3.1 Seller shall provide the Software, consisting of the machine program and the manual, in the agreed format or, otherwise, in the Seller’s standard manner.

3.2 Seller reserves the rights of title and copyright as well as other related rights of the Software.

3.3 Seller does not assume any obligation to provide software services which are not specifically included in Seller’s Order Confirmation.

3.4 Buyer has informed itself about the functional features of the Software and whether the specifications of the Software meet its requirements.


4. Rights of Use

4.1 Buyer is granted a non-exclusive and non-assignable license for the agreed scope of use of the Software in unmodified form and in connection with the Goods, in particular to install, load and run the Software. Any further use or transfer of the Products, in particular to change, reverse engineer or grant a license to the Software, is expressly prohibited unless a separate written license agreement has been entered into with Seller, which permits such further use.

4.2 Seller reserves all other rights in and to the Software including copies and later modifications. Buyer shall not permit the Software, including such copies and later modifications, to be accessed by third parties without Seller’s prior written consent.

4.3 Copies of the Software shall only be made for archiving purposes or as reasonably necessary for error checking. Source programs shall only be made available in accordance with a separate written agreement. If any Software is marked with a copyright notice, Buyer must also attach such a notice to all copies.


5. Other rights and duties of Buyer

5.1 Buyer shall take all necessary measures to prevent any damage caused by the Software, in particular to ensure the regular backup of programs and data.

5.2 Buyer shall test the delivered Software for errors and usability before use.

5.3 Buyer shall take adequate precautions to ensure the correct functioning of the Software, including taking measures to protect against malicious software. Buyer is responsible to ensure reliability and performance of the working environment of the Software.


6. Liability for Defects

6.1 The Software is suitable for the use described in the Agreement or has the qualities typical for software programs of this type. Seller makes no warranty that the Software is deemed completely free of errors. 

6.2 Buyer shall support Seller in the rectification of errors, in particular by giving full and complete descriptions of any problems with the Software and allowing a sufficient period of time for such rectification.

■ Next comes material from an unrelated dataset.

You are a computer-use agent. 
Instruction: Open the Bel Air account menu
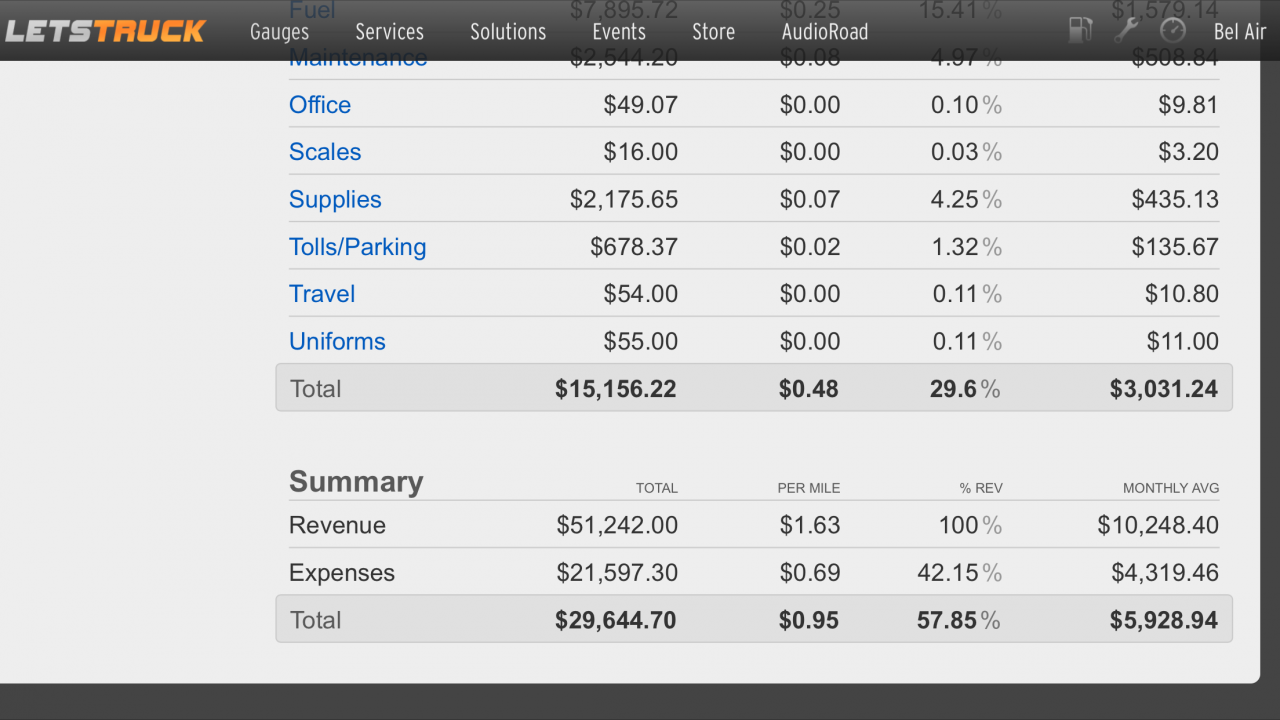point(1240,32)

III. Special Terms applicable to Services


1. Applicability

1.1 For the provision of services, including, but not limited to, design, testing, support and conditioning (“Services”) the following terms shall apply in addition to the provisions of Part I, unless otherwise agreed in writing.


2. Scope of Services 

2.1 Buyer may use the Services only as provided for in the Agreement.


3. Remuneration

3.1 Payment for the Services shall be as agreed between Seller and Buyer in the Order Confirmation.


4. Cooperation of Buyer

4.1 Buyer shall provide Seller all cooperation that is necessary for the proper performance of the Agreement, including information, documents and tools, promptly and without cost to Seller.

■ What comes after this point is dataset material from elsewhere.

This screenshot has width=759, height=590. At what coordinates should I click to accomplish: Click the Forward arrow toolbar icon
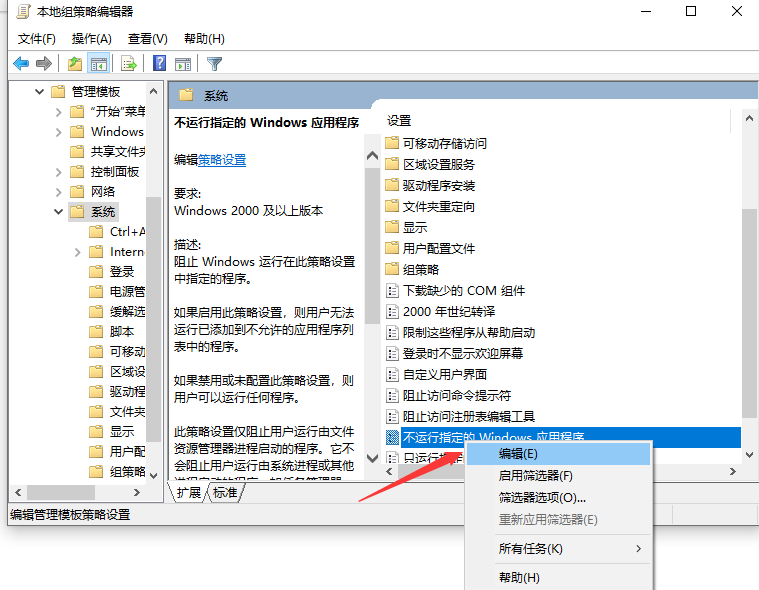43,64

4.2 On request by Seller, Buyer shall confirm in written form that any such information, documentation or tools is true and complete and appropriate to the circumstances.

4.3 Buyer shall bear the costs of any extra work which is caused by delayed, incorrect or incomplete information or cooperation provided by Buyer.

4.4 If (a) Buyer does not render the necessary acts of cooperation or (b) any of the provided information is incomplete or inappropriate, Seller may in its discretion set a deadline for providing such cooperation or information. Any requests by Buyer for changes in the scope of the Services shall result in an appropriate increase in the price of the Services and an appropriate extension of time for performance. Buyer’s failure to comply with the deadline set by Buyer per the first sentence of this Section 4.4 or to agree to an appropriate price increase or extension of the time of performance per the second sentence of this Section 4.4 shall entitle Seller to terminate this Agreement with immediate effects.